*** Opening of Input data ***

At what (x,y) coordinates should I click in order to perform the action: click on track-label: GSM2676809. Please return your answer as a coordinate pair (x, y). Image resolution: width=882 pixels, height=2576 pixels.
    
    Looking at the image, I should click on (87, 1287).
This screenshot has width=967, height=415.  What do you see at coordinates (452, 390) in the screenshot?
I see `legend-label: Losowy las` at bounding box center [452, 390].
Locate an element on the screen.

*** Close of Input data ***
*** Opening of Input data ***

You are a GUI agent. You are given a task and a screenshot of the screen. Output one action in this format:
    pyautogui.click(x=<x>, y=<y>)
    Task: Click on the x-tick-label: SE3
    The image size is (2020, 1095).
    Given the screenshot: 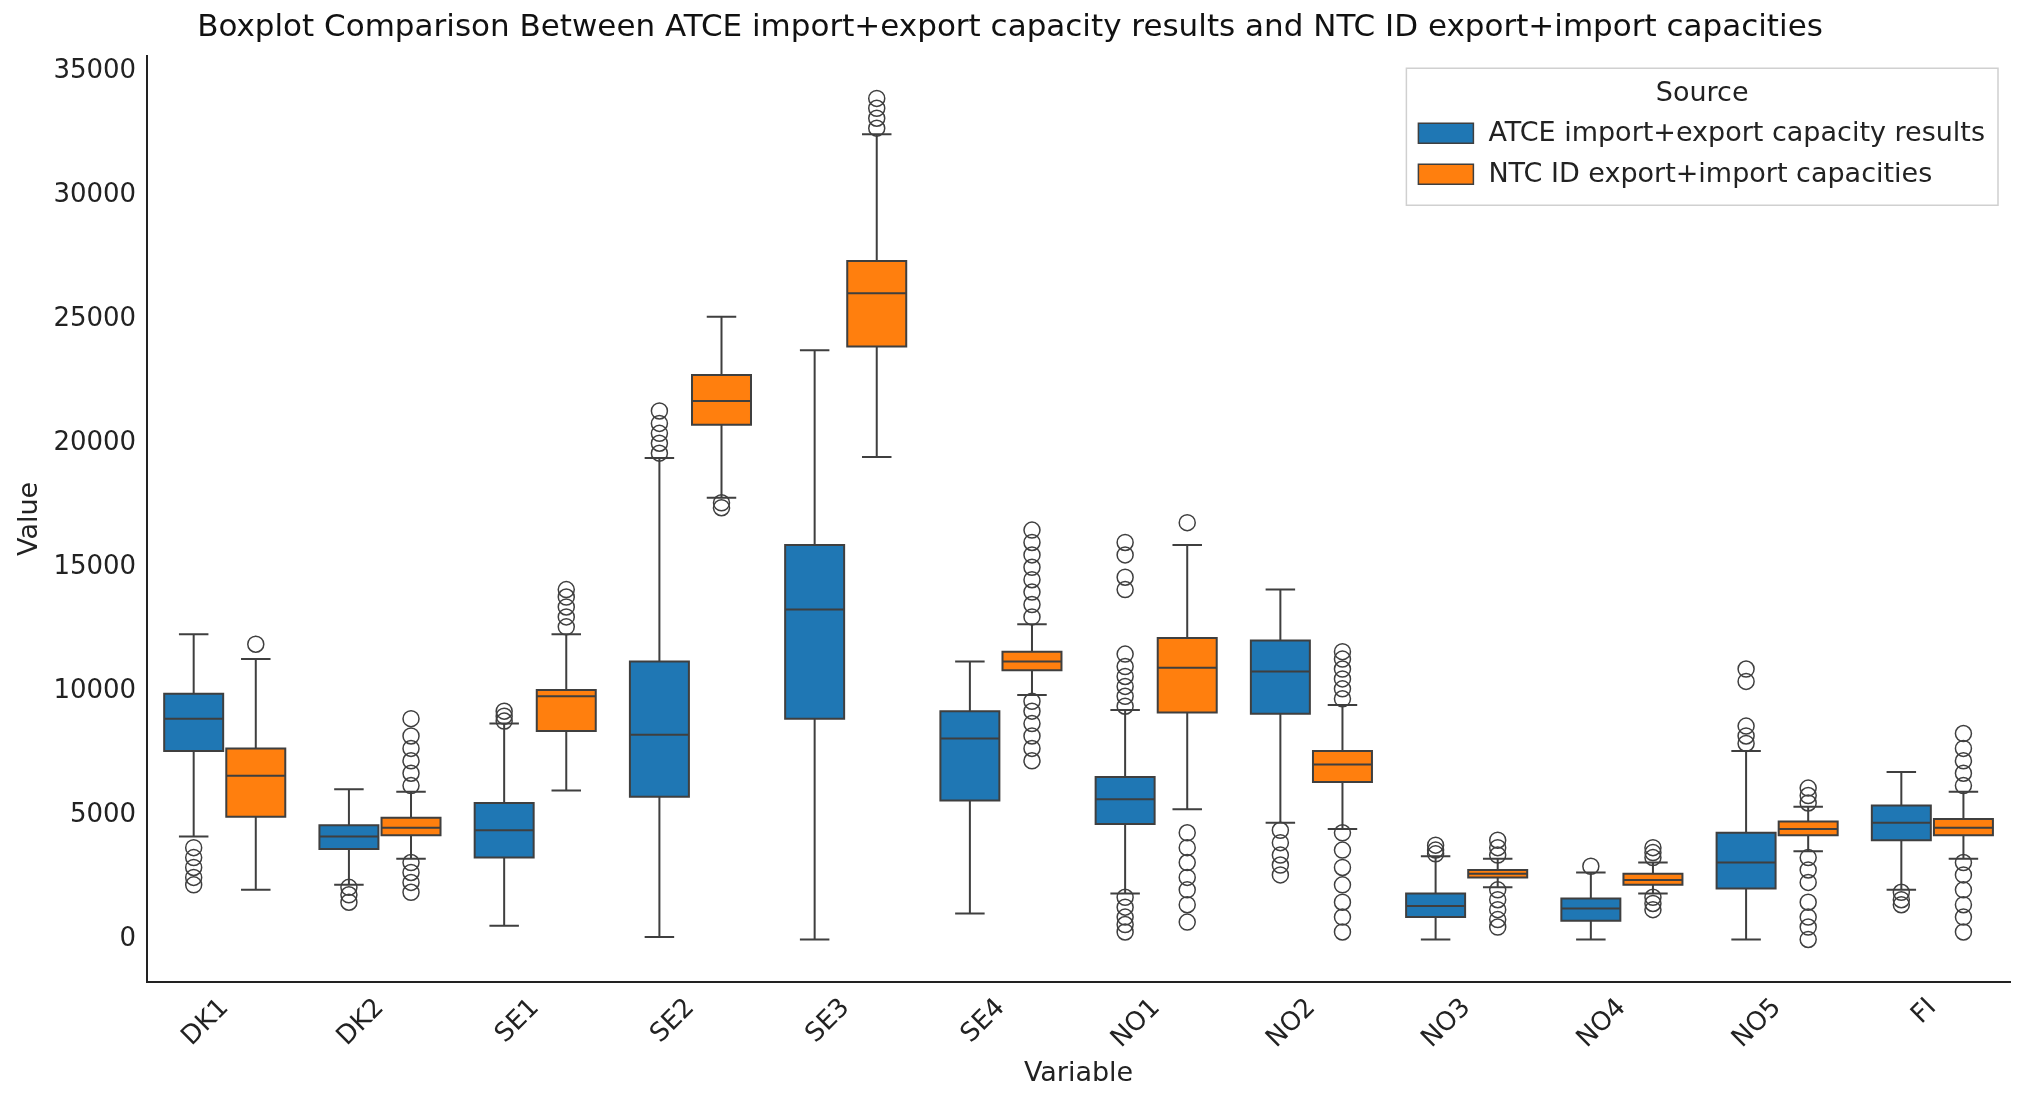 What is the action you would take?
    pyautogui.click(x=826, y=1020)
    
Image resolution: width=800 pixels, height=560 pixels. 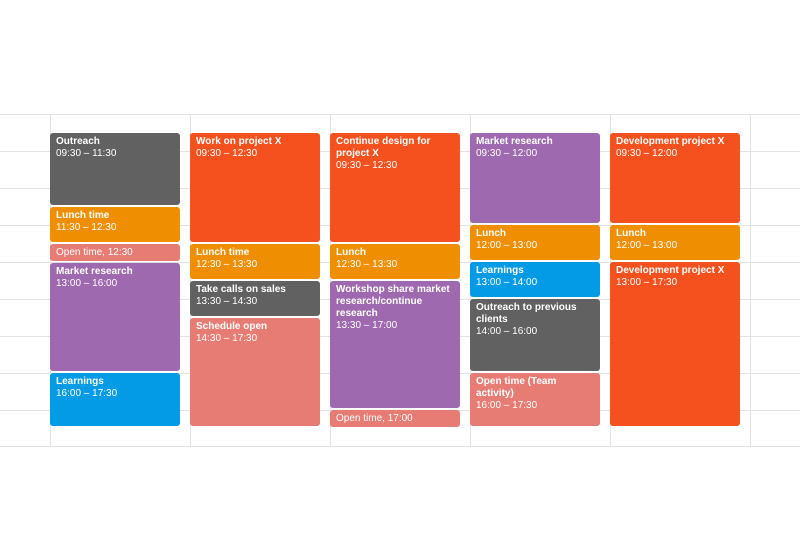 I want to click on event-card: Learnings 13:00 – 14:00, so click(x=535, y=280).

*** Close of Input data ***

Copy the material from the line containing "At what (x,y)" down to the line containing "Looking at the", changing "coordinate pair" to "coordinate tuple" and leaving everything else unchanged.

At what (x,y) coordinates should I click in order to perform the action: click on track-label: GSM2676809. Please return your answer as a coordinate tuple (x, y). Image resolution: width=882 pixels, height=2576 pixels.
    
    Looking at the image, I should click on (87, 1287).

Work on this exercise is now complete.